» **EXERCISE INPUTS**:

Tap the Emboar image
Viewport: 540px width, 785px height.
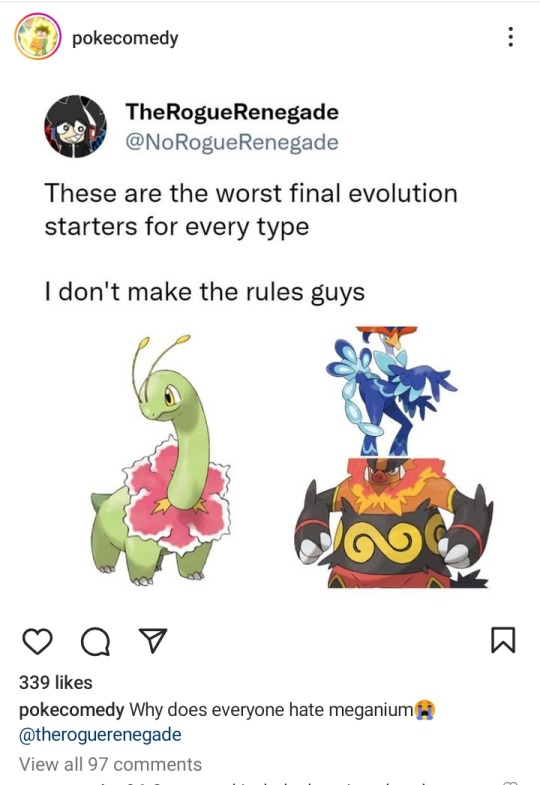pyautogui.click(x=393, y=522)
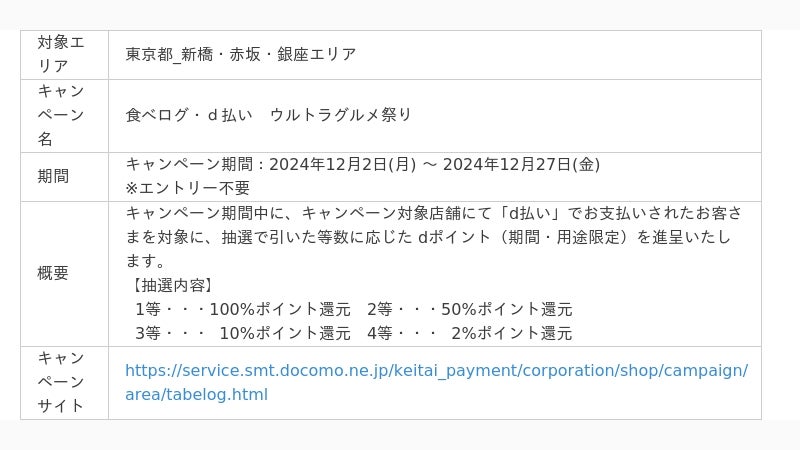
Task: Click the キャンペーンサイト row label
Action: [64, 383]
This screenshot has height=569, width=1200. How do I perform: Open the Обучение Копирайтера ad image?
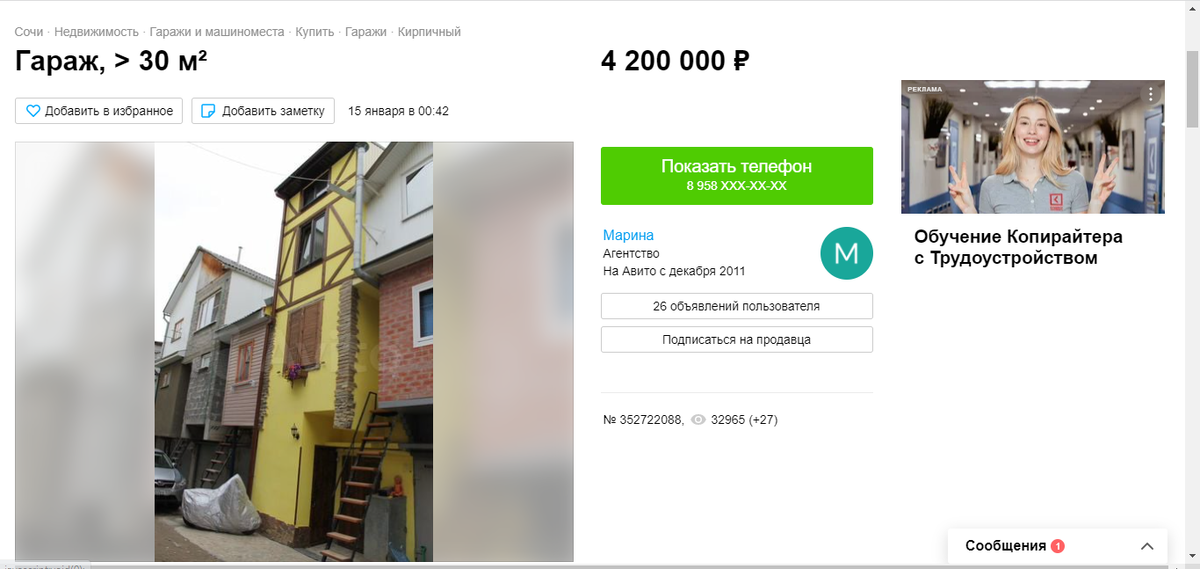click(x=1033, y=147)
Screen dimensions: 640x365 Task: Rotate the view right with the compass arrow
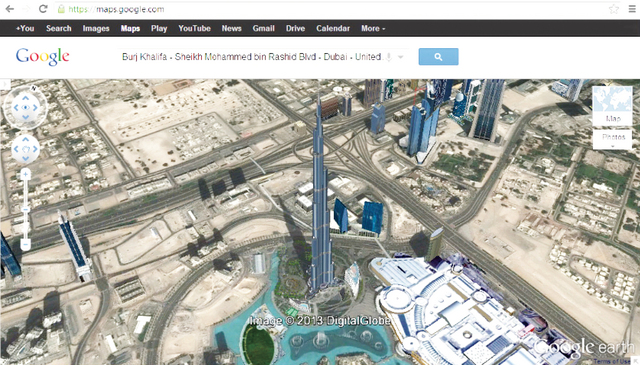click(x=36, y=108)
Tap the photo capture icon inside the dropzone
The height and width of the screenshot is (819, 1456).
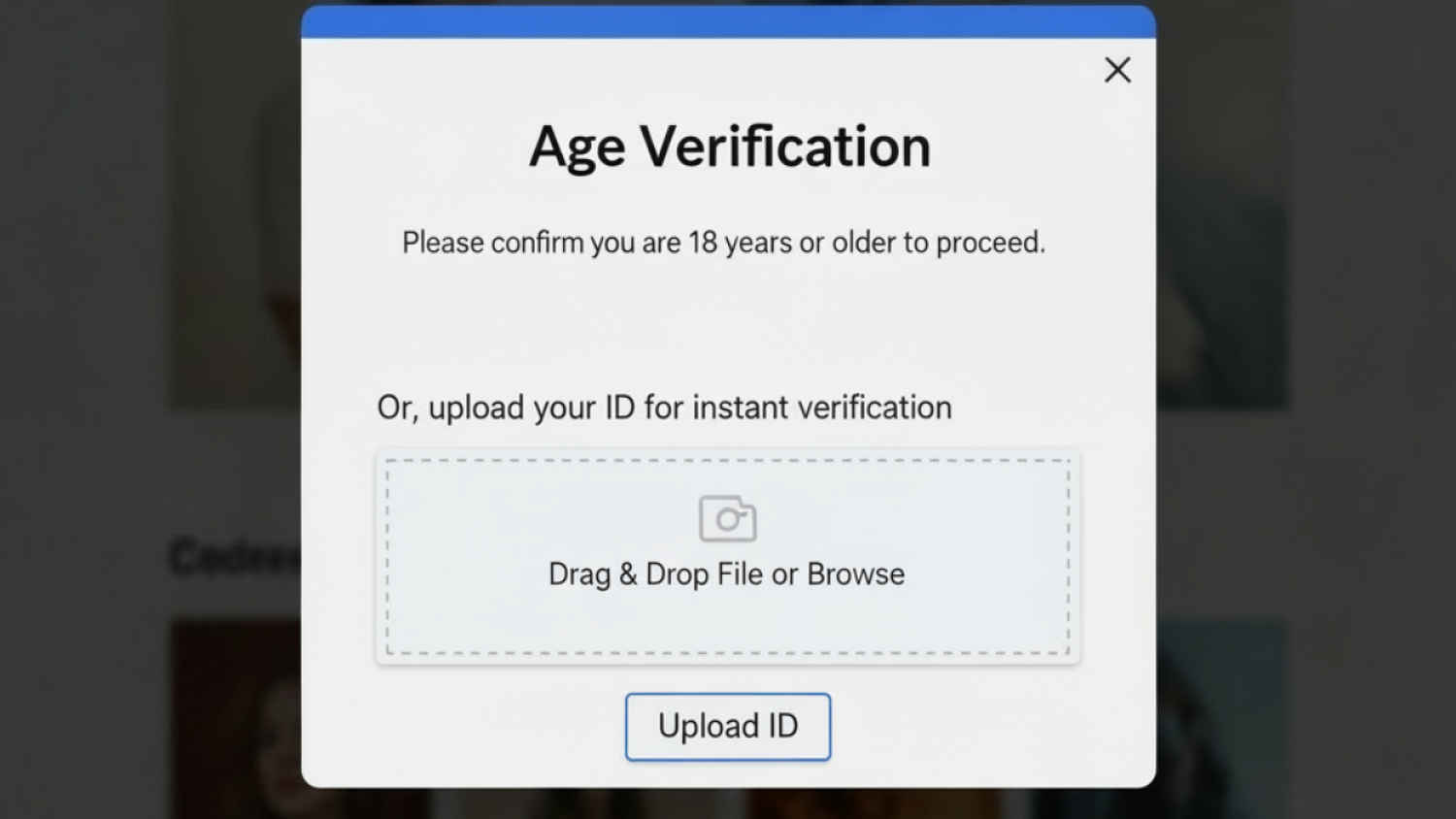tap(727, 517)
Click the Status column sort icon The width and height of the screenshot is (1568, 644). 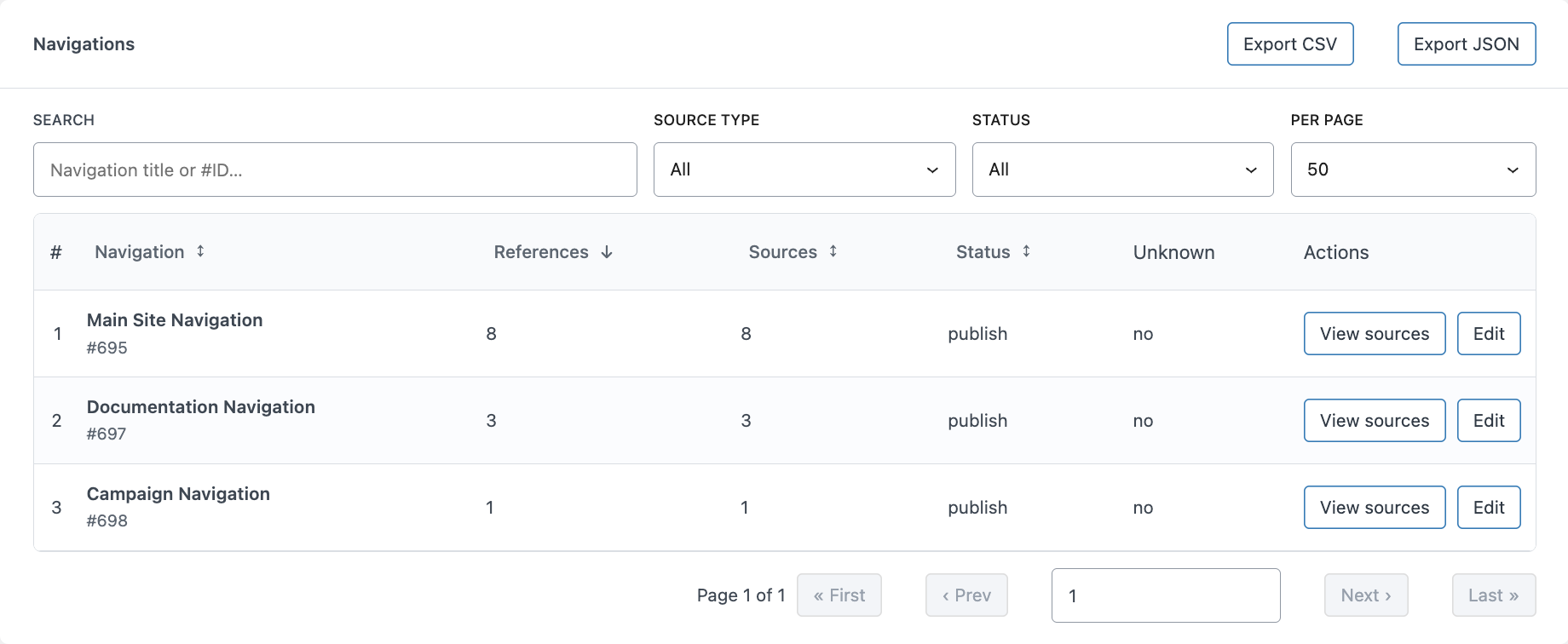pos(1026,251)
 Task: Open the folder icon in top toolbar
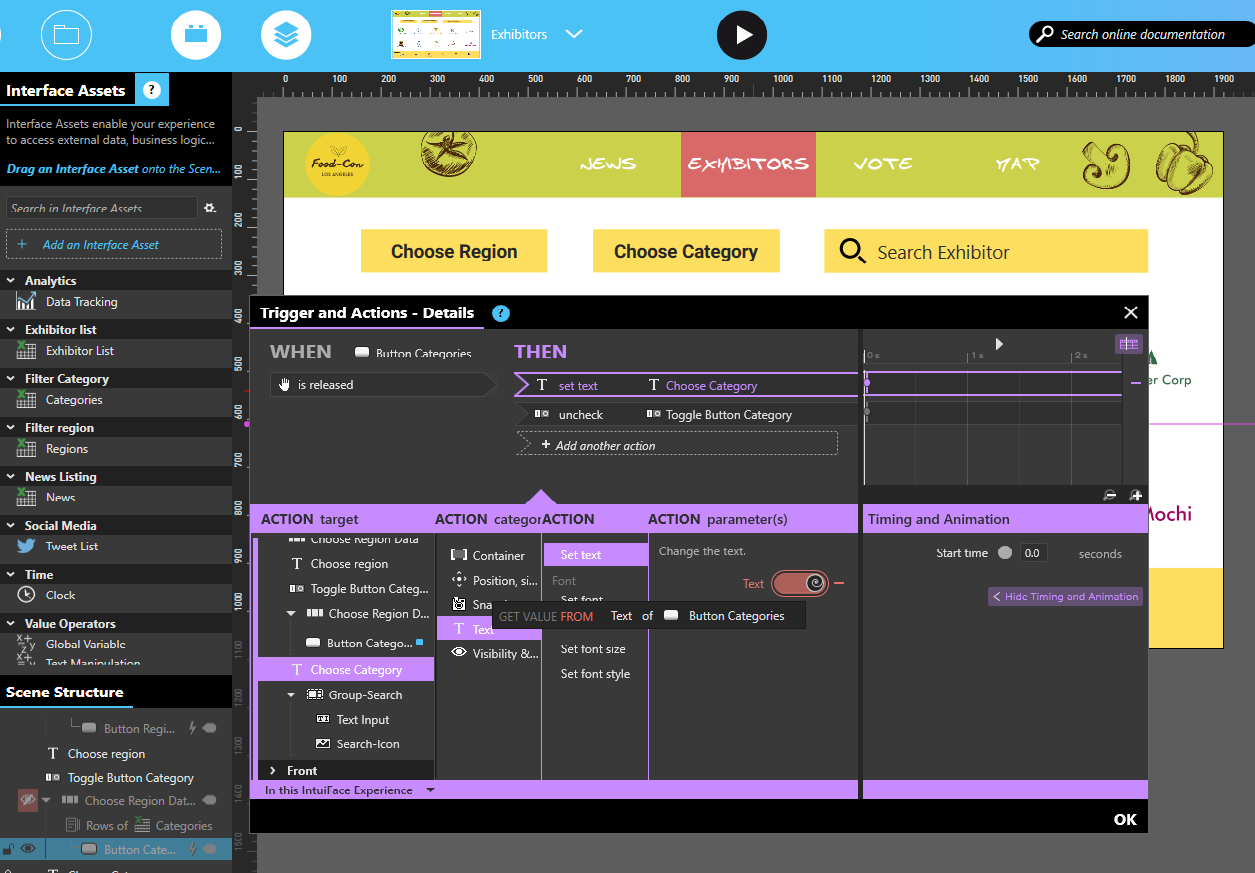tap(66, 35)
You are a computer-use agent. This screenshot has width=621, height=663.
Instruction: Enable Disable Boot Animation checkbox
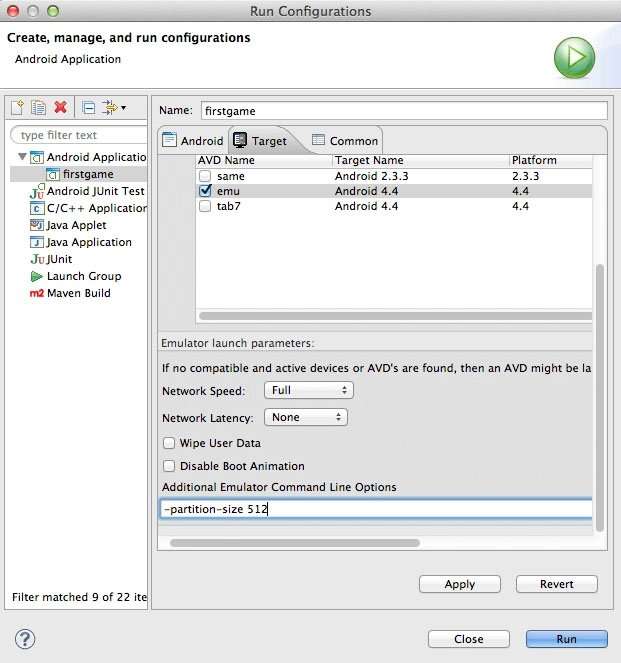169,466
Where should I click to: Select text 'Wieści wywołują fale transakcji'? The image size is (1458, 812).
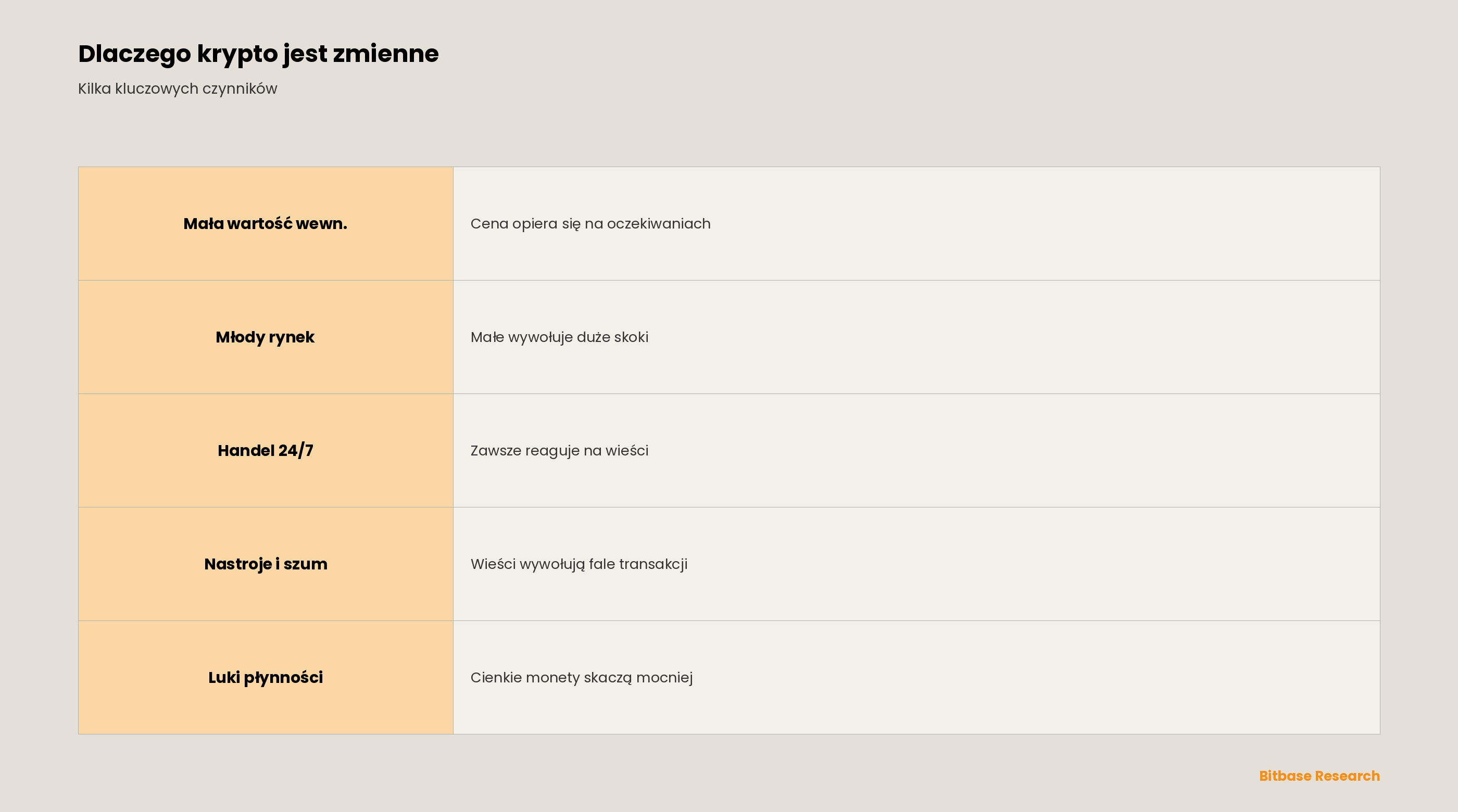click(x=579, y=564)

» **GOAL OF THE EXERCISE**: Beginning at the line with "Where should I" and ending at the last line of the listing above, retype each line exactly, including those two lines. Leave the pictures out.

» **OUTPUT OF THE EXERCISE**:
Where should I click to: Select text 'Wieści wywołują fale transakcji'? The image size is (1458, 812).
click(x=579, y=564)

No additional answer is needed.